If you have only worked with Microsoft Windows drive letters, this is a fundamentally different concept. It is somewhat similar to the NTFS mounted folders feature.
File Systems, Storage, and Block Devices
Low-level access to storage devices in Linux is provided by a special type of ﬁle called a block device These block devices must be formatted with a ﬁle system before they can be mounted.
Block device ﬁles are stored in the /dev directory, along with other device ﬁles. Device ﬁles are created automatically by the operating system. In Red Hat Enterprise Linux, the ﬁrst SATA/PATA, SAS, SCSI, or USB hard drive detected is called /dev/sda, the second is /dev/sdb, and so on. These names represent the entire hard drive. Other types of storage will have other forms of naming.
Block Device Naming
|TYPE OF DEVICE||DEVICE NAMING PATTERN|
|SATA/SAS/USB-attached storage||/dev/sda, /dev/sdb …|
|virtio-blk paravirtualized storage (some virtual machines)||/dev/vda, /dev/vdb …|
|NVMe-attached storage (many SSDs)||/dev/nvme0, /dev/nvme1 …|
|SD/MMC/eMMC storage (SD cards)||/dev/mmcblk0, /dev/mmcblk1 …|
Normally, you do not make the entire storage device into one ﬁle system. Storage devices are typically divided up into smaller chunks called partitions. Partitions allow you to compartmentalize a disk: the various partitions can be formatted with different ﬁle systems or used for different purposes. For example, one partition can contain user home directories while another can contain system data and logs. If a user ﬁlls up the home directory partition with data, the system partition may still have space available.
Partitions are block devices in their own right. On SATA-attached storage, the ﬁrst partition on the ﬁrst disk is /dev/sda1. The third partition on the second disk is /dev/sdb3, and so on. Paravirtualized storage devices have a similar naming system.
An NVMe-attached SSD device names its partitions differently. In that case, the ﬁrst partition on the ﬁrst disk is /dev/nvme0p1. The third partition on the second disk is /dev/nvme1p3, and so on. SD or MMC cards have a similar naming system. A long listing of the /dev/sda1 device ﬁle on host reveals its special ﬁle type as b, which stands for block device:
[user@host ~]$ ls -l /dev/sda1 brw-rw----. 1 root disk 8, 1 Feb 22 08:00 /dev/sda1
Another way of organizing disks and partitions is with logical volume management (LVM). With LVM, one or more block devices can be aggregated into a storage pool called a volume group. Disk space in the volume group is then parceled out to one or more logical volumes, which are the functional equivalent of a partition residing on a physical disk.

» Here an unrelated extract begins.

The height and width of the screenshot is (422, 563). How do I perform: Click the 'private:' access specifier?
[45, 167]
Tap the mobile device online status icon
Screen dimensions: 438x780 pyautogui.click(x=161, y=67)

The LVM system assigns names to volume groups and logical volumes upon creation. LVM creates a directory in /dev that matches the group name and then creates a symbolic link within that new directory with the same name as the logical volume. That logical volume ﬁle is then available to be mounted. For example, if a volume group is called myvg and the logical volume within it is called mylv, then the full path name to the logical volume device ﬁle is /dev/myvg/mylv.
Examining File Systems
To get an overview of local and remote ﬁle system devices and the amount of free space available, run the df command. When the df command is run without arguments, it reports total disk space, used disk space, free disk space, and the percentage of the total disk space used on all mounted regular ﬁle systems. It reports on both local and remote ﬁle systems.
The following example displays the ﬁle systems and mount points on host.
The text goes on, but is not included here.